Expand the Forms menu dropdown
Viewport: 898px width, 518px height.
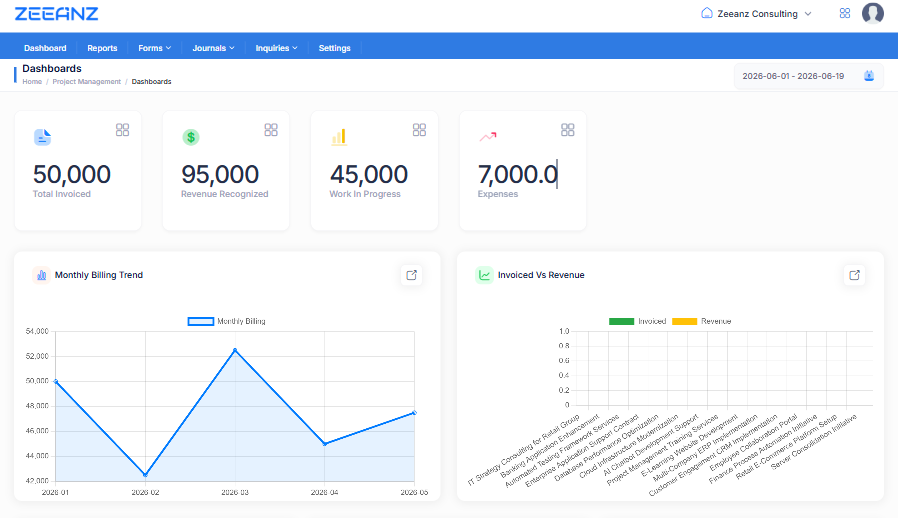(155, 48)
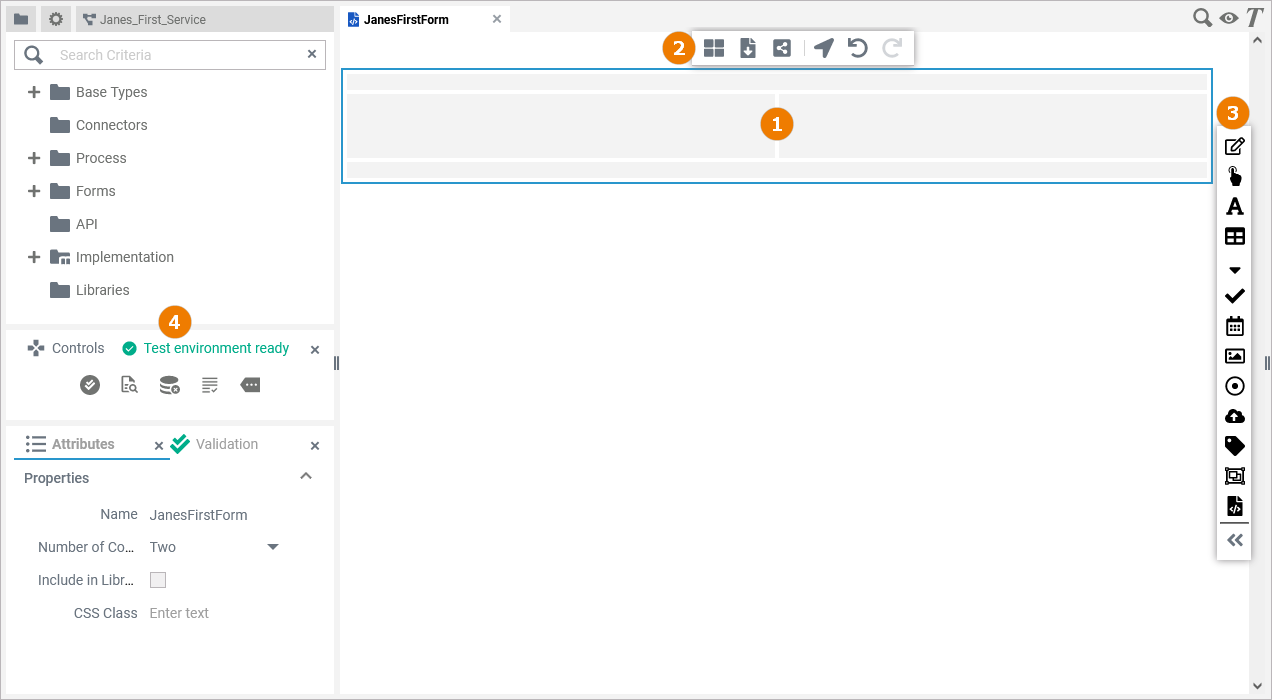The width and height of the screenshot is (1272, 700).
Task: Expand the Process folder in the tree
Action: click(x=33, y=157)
* * *
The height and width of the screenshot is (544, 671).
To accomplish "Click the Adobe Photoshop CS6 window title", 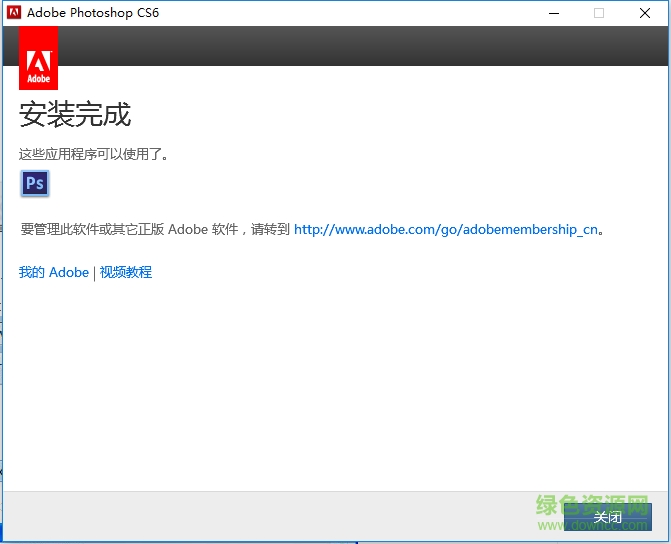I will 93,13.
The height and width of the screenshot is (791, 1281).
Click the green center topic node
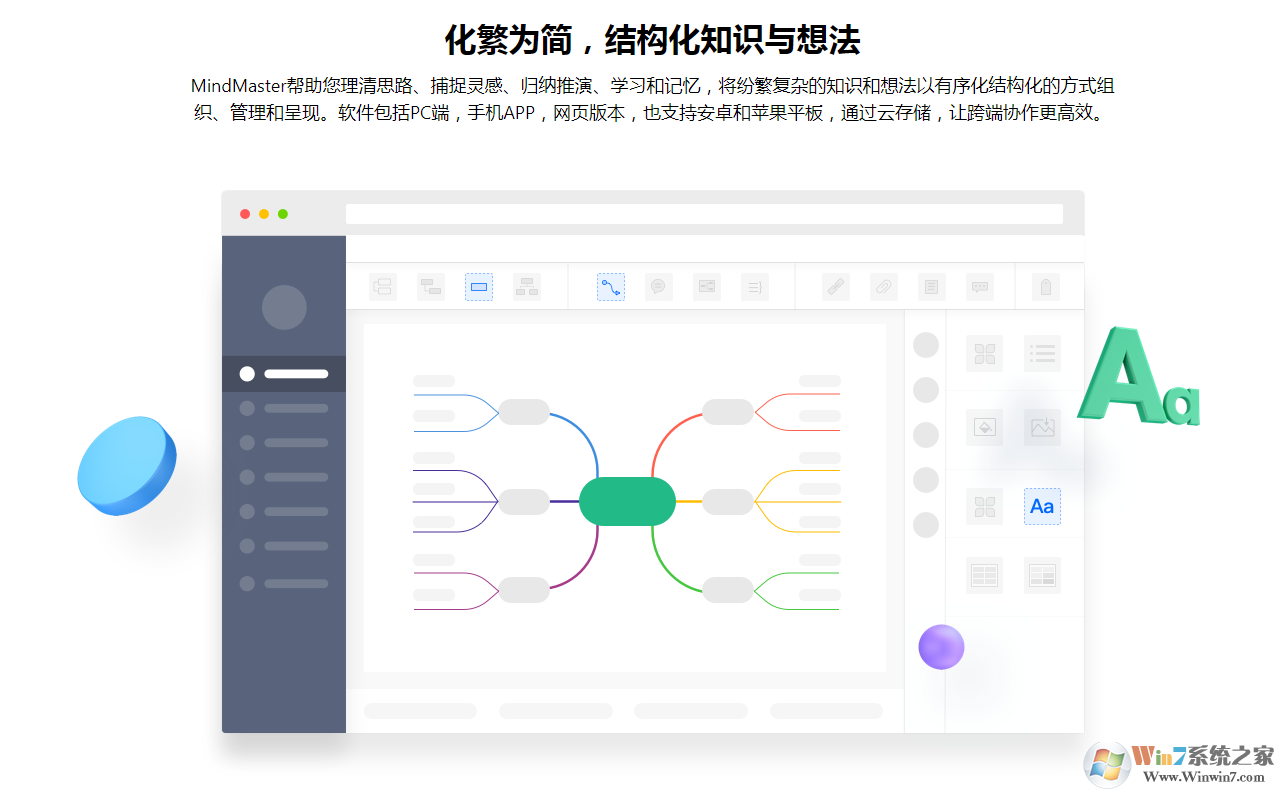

- Work to complete: Output only an exact transcription of the lines above from the one with "The height and width of the screenshot is (791, 1281)." up to and including the one with "Click the green center topic node".

- Result of this exercise:
The height and width of the screenshot is (791, 1281).
Click the green center topic node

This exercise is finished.